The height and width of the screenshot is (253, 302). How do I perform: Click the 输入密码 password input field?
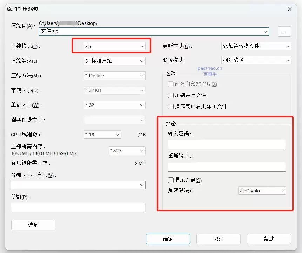227,144
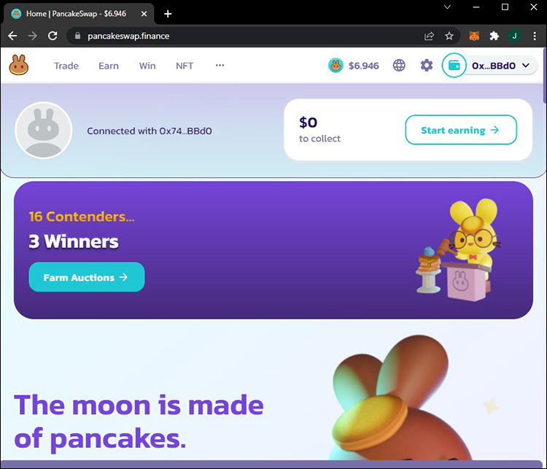The height and width of the screenshot is (469, 547).
Task: Open the Earn menu
Action: point(109,66)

* **Work order**
Any pictures should be dropped; transcribe the rest of the records above exactly.

* **Response below**
The height and width of the screenshot is (253, 302). How do I perform: Click the 输入密码 password input field?
227,144
The height and width of the screenshot is (469, 547).
Task: Open the Earn menu
Action: point(109,66)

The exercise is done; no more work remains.